Dataset records:
* START *

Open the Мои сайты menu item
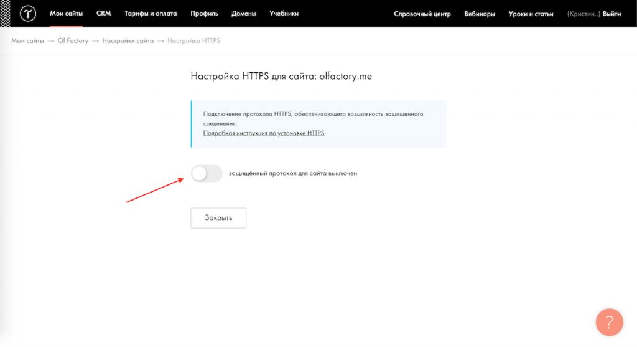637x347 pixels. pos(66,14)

* END *
* START *

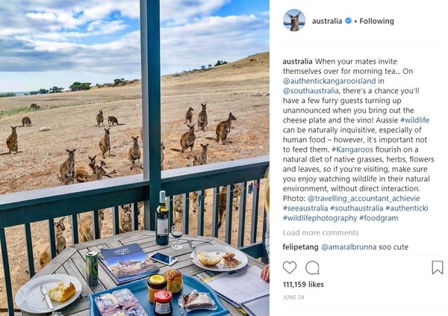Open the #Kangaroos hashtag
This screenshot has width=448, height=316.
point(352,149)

* END *

Set problem: Output the lines of the records verbatim, from the line containing "Open the #Kangaroos hashtag" through the line containing "point(352,149)", both included, and omit the pictures.

Result of this exercise:
Open the #Kangaroos hashtag
This screenshot has width=448, height=316.
point(352,149)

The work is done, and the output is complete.